Dear Mortgage Company
I thought I would write an open letter to all entities who are holding “non-performing assets.”
I really need your help to solve my dilemma.
Here is the situation.
The property was listed 8/25/2009 at $175,000. It did not sell at that price so it was eventual reduced to $155,000 and the listing expired at that price 2/25/2010. The property was re-listed on 2/25/2010 at $155,000 but did not sell at that price so it was finally reduced to $140,000 and the listing expired at that price on 8/25/2010.
I listed the property on 9/9/2010 at $140,000. We received an offer on 9/27/2010 for $126,000 with the contingency the seller pay $5,000 in closing costs and give a $4,500 flooring allowance.

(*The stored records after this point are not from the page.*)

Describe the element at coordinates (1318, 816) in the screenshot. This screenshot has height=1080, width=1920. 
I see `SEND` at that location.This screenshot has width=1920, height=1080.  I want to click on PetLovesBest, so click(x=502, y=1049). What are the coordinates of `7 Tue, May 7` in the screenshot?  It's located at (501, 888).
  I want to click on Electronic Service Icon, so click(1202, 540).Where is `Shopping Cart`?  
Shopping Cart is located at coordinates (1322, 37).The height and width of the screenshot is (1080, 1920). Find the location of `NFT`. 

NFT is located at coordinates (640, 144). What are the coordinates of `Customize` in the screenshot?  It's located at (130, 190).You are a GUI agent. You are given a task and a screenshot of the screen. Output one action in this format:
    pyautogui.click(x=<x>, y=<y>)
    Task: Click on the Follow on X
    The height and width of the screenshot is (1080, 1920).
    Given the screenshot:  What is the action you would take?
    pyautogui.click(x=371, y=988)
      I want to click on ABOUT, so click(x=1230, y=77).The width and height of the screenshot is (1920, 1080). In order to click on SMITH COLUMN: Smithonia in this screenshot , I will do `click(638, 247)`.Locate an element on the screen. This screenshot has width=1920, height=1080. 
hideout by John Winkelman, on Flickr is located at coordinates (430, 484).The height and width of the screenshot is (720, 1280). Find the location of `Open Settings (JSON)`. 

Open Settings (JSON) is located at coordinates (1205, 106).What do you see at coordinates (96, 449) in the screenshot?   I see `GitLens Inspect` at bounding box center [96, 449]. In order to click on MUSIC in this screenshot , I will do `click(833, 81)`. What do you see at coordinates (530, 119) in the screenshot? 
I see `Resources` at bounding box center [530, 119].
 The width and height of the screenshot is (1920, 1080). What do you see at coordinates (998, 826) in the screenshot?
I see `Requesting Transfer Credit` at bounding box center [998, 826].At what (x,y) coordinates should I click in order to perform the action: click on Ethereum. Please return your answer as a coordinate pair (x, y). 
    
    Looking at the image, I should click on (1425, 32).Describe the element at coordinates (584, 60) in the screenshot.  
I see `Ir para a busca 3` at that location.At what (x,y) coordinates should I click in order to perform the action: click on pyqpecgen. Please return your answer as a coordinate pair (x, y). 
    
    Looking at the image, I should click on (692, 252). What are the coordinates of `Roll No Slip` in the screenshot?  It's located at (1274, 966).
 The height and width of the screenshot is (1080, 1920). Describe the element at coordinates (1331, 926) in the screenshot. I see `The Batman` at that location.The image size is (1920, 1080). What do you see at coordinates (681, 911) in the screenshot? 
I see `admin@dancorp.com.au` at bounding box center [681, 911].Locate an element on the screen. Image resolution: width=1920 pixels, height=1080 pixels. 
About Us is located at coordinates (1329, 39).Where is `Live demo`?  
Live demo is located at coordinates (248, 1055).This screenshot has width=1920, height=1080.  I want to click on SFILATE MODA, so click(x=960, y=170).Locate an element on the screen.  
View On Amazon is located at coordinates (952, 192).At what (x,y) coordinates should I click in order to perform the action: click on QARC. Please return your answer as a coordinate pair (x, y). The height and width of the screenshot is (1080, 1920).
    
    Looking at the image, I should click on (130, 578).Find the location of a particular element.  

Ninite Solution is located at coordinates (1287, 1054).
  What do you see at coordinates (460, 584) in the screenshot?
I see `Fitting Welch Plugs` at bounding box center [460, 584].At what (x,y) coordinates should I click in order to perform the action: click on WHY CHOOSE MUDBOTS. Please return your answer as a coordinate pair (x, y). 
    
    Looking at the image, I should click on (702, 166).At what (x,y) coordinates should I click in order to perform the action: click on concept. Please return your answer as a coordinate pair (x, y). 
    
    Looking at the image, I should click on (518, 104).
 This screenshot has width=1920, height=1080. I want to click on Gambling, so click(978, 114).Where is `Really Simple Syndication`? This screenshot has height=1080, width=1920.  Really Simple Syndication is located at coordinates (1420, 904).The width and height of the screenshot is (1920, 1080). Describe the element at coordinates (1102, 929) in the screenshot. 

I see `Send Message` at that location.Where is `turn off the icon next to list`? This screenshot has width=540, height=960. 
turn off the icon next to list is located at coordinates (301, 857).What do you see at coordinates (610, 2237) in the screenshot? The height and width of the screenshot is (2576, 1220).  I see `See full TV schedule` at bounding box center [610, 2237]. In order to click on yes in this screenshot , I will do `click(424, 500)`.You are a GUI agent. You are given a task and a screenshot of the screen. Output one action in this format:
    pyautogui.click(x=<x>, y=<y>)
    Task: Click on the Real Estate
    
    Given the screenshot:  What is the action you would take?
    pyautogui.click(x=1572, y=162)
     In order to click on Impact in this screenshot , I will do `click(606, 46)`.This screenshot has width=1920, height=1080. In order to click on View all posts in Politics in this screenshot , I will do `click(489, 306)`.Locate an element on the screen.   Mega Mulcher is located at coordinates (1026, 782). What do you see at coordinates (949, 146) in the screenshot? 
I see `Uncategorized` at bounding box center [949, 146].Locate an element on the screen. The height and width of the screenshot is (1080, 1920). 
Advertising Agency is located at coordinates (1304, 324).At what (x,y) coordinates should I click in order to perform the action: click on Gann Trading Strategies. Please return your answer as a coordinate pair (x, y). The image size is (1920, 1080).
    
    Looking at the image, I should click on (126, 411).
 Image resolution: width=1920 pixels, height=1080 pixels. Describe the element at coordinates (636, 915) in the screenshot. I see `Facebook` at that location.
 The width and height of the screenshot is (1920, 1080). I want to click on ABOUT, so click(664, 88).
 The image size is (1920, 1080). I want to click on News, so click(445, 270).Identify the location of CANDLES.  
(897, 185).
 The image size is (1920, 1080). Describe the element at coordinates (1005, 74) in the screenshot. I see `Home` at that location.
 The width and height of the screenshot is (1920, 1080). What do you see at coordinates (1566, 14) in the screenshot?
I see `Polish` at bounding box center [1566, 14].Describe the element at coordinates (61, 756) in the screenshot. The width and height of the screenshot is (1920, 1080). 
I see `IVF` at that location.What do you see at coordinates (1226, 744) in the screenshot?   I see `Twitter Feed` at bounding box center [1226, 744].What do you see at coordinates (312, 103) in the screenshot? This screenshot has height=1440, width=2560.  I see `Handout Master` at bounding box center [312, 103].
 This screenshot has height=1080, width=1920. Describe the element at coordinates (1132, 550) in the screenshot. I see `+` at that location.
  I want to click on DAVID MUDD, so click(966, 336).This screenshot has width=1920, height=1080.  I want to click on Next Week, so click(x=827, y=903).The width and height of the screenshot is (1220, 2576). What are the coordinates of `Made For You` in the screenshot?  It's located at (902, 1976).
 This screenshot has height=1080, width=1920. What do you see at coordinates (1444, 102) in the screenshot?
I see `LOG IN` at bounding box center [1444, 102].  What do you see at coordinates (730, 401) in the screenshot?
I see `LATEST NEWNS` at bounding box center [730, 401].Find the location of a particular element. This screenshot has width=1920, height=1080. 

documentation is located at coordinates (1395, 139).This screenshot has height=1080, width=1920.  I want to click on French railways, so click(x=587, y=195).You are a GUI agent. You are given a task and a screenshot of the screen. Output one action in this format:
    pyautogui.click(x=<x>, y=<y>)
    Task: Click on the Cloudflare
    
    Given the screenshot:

For some reason, the mortgage company did not like that offer and responded with “After reviewing your presented offer on the above referenced file for short sale, we unfortunately cannot accept the buyers’ offer of $126,000.00. However, if you can present us with a counter offer that will reflect a net of $141,500.00 or greater on the property, I can continue with the short sale process.” This meant a counter offer to the buyer of about $165,000. The buyer rescinded their offer.
We received a new offer on 11/28/2010 for $130,000, “as-is” but with the seller paying $5,100 in closing costs for the buyer. The response from the mortgage company for this offer was based on the estimated net to seller and on 12/3/2010 they said, “After reviewing your presented offer on the above referenced file for short sale, we unfortunately cannot accept the buyers’ offer of $113,718.00. However, if you can present us with a counter offer that will reflect a net of $142,000.00 or greater on the property, I can continue with the short sale process.” This counter offer to the buyer would be in the amount of about $160,000.
A few days later I received an email which contained the information “The HUD amount submitted does not meet the investor guidelines and I have also attached the counter offer info.”
Here is where I desperately need the help of the non-performing asset managers. Would you please, PLEASE, send me those investor guidelines so I can provide them to the buyer and they will magically say, “Oh, I did not understand the guidelines. Having now seen the guidelines I will gladly increase my offer by $30,000 and take the property ‘as-is’!”
These transactions should be a team effort. We Realtors want to sell houses and I am sure you want to get rid of your non-performing assets, so the sooner you share these magical guidelines the sooner we can accomplish our goals. Those considering the purchase of these non-performing properties will also benefit because with those guidelines they will begin to completely understand why they should be willing to pay a premium price for an over encumbered property. I am sure you cannot even imagine how much more successful we will all be, and with considerably less effort, once these guidelines are made public.